Creating and sharing knowledge for telecommunications

A Novel Machine Learning-Based Scheme for Spectrum Sharing in Virtualized 5G Networks

Morgado, A. ; Saghezchi, F. ; Mumtaz, S.M. ; Valerio, Valerio ; Rodriguez, J. ; Otung, I.

IEEE Transactions on Intelligent Transportation Systems Vol. 23, Nº 10, pp. 1969 - 19703, October, 2022.

ISSN (print): 1524-9050
ISSN (online):

Scimago Journal Ranking: 2,67 (in 2022)

Digital Object Identifier: 10.1109/TITS.2022.3173153

Network virtualization allows the coexistence of multiple network slices over a shared physical infrastructure, each delivering a service with own requirements in terms of quality of service, coverage, and time span. Spectrum is an expensive commodity, so it must be managed among these slices in the most efficient way. However, current spectrum sharing techniques are too rigid to address all combinations of service requirements and properly exploit the new air interface flexibility and network deployment options introduced by the Fifth Generation (5G) mobile networks. In this paper, we extend the state of the art first by proposing a novel spectrum sharing scheme that supports an unlimited number of radio networks.

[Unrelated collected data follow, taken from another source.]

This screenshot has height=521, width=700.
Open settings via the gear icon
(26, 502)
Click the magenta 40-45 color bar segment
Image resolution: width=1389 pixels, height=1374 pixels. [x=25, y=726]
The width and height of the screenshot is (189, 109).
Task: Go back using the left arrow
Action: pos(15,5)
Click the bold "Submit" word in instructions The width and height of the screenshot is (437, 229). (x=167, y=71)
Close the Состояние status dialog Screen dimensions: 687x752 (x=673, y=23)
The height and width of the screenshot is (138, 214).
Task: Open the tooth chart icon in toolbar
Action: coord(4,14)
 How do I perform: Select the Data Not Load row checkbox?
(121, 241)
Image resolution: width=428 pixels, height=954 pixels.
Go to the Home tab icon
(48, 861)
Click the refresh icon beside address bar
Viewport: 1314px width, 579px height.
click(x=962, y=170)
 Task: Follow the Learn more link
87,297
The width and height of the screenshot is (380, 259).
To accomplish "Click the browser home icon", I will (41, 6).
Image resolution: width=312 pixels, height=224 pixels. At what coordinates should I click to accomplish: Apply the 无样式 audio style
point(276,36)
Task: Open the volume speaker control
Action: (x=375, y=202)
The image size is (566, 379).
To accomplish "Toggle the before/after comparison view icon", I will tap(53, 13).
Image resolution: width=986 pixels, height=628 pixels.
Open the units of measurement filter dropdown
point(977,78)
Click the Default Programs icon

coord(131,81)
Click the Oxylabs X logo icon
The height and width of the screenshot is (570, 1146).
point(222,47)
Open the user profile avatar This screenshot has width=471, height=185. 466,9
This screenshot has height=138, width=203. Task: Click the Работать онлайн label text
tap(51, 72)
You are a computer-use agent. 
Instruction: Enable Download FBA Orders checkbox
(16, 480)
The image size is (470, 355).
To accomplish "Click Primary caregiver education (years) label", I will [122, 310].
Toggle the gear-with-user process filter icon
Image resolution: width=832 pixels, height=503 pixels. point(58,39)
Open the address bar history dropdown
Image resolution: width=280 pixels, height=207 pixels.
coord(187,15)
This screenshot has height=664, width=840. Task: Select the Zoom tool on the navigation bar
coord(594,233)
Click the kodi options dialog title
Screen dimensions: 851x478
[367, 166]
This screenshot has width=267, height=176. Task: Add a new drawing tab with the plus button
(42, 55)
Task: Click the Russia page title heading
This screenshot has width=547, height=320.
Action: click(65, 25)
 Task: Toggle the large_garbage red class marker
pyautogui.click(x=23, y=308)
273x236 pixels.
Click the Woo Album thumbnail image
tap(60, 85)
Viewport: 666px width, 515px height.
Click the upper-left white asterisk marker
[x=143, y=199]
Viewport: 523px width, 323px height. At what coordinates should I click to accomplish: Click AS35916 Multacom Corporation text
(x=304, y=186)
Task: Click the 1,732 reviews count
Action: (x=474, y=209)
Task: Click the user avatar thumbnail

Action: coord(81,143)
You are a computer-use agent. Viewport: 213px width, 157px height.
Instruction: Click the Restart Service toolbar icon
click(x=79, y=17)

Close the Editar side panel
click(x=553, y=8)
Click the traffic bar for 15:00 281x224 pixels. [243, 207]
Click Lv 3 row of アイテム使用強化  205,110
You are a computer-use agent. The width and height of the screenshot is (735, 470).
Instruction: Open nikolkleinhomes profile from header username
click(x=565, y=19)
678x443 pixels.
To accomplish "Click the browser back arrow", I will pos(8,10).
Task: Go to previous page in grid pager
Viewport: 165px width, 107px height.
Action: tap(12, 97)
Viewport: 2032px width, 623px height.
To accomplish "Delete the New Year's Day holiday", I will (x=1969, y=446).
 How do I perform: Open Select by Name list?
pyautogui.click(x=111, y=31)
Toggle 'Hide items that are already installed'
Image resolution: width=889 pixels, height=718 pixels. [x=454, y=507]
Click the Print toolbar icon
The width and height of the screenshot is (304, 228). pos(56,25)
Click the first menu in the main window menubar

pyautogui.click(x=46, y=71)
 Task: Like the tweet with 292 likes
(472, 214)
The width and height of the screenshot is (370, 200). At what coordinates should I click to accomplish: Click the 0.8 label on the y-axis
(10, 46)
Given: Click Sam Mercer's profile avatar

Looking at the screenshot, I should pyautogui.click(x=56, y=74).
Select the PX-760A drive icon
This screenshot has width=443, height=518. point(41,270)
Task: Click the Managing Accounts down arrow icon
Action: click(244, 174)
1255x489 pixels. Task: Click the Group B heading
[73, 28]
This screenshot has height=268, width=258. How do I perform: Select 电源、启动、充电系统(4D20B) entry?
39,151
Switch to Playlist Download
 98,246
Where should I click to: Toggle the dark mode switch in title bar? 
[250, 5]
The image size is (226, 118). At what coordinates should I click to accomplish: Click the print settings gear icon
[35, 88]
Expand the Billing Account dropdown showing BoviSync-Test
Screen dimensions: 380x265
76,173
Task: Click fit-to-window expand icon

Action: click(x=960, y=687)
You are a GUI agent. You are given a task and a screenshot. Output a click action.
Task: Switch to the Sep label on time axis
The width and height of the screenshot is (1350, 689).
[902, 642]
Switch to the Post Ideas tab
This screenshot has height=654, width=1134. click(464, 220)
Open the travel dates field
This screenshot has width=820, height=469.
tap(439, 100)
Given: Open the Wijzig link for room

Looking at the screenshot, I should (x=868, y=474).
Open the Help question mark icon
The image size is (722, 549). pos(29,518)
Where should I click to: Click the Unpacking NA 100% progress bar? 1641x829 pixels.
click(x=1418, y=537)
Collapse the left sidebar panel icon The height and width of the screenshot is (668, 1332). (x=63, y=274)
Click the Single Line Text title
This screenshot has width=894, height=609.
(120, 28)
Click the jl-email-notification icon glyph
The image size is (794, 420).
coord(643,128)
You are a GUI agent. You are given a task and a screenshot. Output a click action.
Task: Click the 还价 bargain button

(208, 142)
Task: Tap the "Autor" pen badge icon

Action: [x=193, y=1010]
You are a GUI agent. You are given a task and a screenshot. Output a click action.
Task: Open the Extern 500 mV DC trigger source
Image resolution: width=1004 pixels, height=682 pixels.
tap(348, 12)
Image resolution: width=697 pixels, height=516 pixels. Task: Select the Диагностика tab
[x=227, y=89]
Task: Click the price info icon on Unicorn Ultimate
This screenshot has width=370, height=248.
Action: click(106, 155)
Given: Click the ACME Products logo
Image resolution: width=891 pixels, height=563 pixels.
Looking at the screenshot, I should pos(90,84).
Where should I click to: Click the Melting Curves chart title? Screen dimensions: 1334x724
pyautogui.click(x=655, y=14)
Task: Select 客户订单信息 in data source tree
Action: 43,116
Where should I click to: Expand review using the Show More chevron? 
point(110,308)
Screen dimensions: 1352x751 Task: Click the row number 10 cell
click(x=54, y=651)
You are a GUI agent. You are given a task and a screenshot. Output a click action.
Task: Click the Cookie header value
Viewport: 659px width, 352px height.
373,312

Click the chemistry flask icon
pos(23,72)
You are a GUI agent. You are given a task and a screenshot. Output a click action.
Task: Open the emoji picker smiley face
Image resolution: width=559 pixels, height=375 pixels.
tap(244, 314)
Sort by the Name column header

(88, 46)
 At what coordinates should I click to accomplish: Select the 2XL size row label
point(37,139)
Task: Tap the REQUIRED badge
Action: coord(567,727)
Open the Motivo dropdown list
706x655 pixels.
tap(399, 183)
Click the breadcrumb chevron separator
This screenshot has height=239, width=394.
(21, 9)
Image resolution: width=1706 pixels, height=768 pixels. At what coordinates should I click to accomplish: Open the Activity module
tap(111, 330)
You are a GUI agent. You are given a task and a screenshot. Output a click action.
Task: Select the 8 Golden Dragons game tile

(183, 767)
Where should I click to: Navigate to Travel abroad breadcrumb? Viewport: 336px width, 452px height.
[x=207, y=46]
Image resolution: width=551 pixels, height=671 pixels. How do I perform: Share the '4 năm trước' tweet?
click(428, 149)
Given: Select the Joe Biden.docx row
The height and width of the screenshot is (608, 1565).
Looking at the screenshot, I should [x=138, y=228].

Second, we propose a 5G compliant novel service based network management architecture to integrate Machine Learning (ML) algorithms for Radio Resource Management (RRM), including spectrum sharing. Finally, we propose a new three-stage ML framework that exploits forecasting, clustering and reinforcement learning algorithms to implement the proposed spectrum sharing scheme. Our proposed solution can allow an arbitrary number of 5G network slices to share spectrum more effectively and more dynamically either with each other or with other radio networks.